- [Problem to work on] Please copy each line of the records below that includes the word "will".
---------- Data ----------
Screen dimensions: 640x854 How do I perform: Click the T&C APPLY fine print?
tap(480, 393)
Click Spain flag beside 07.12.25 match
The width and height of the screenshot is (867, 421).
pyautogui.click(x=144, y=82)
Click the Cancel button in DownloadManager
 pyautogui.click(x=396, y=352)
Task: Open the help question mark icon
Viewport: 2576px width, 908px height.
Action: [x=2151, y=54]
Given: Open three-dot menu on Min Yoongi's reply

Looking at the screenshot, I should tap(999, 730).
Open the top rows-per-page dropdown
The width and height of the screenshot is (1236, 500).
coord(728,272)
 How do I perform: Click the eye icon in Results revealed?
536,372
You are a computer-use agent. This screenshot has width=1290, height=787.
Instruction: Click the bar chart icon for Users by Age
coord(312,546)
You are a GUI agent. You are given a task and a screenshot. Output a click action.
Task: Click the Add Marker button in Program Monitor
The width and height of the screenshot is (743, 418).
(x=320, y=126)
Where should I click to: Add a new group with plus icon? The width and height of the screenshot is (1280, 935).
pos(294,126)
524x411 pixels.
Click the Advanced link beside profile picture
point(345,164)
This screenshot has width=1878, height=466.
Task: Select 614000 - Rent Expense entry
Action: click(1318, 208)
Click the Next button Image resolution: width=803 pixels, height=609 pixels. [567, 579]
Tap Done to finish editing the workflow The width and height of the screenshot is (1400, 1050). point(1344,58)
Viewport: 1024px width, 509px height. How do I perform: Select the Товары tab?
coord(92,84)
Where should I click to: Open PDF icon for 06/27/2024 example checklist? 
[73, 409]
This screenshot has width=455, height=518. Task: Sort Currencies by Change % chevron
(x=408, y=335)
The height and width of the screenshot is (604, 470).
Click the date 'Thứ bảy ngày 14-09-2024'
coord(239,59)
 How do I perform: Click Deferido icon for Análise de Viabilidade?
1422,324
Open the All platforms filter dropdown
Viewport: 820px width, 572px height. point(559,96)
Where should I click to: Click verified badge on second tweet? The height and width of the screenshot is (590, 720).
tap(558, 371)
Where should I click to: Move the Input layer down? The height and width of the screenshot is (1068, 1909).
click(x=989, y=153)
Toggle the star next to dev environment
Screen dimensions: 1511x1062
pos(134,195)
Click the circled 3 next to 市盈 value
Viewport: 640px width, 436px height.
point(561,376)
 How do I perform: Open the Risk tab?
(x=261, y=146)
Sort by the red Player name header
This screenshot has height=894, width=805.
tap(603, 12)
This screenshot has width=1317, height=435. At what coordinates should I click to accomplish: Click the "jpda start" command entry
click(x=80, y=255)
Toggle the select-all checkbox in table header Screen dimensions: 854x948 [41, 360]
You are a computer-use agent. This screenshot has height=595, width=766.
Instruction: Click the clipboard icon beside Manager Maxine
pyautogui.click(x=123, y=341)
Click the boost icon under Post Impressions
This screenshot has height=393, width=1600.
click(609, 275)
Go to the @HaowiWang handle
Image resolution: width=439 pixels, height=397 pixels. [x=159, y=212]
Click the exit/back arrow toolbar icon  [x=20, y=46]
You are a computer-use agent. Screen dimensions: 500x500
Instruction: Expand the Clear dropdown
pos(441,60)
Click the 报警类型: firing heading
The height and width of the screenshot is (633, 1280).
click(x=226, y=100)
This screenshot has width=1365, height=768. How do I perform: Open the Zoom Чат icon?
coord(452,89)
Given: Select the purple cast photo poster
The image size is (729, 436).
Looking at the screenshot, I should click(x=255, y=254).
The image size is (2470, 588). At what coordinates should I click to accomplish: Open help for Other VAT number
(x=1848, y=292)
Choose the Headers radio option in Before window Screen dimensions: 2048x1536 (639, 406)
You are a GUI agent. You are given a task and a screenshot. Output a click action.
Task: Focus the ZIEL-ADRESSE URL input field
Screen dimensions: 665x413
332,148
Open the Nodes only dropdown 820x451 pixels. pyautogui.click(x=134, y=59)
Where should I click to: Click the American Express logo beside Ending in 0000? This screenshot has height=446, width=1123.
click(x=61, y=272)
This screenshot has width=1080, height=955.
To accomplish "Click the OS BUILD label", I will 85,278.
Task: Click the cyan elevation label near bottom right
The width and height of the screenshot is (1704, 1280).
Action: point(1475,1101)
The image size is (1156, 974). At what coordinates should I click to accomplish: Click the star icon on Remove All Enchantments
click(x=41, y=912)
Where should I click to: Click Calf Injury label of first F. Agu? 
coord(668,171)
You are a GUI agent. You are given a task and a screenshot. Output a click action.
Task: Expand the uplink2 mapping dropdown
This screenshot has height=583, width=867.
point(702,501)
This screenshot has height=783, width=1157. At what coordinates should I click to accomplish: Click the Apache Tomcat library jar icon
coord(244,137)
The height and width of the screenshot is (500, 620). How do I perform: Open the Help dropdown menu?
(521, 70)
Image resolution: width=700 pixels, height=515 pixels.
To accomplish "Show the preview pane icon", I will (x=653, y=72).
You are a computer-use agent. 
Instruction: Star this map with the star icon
----------
- [Result of this exercise]
To accomplish "Click the OS BUILD label", I will 85,278.
To accomplish "Show the preview pane icon", I will (x=653, y=72).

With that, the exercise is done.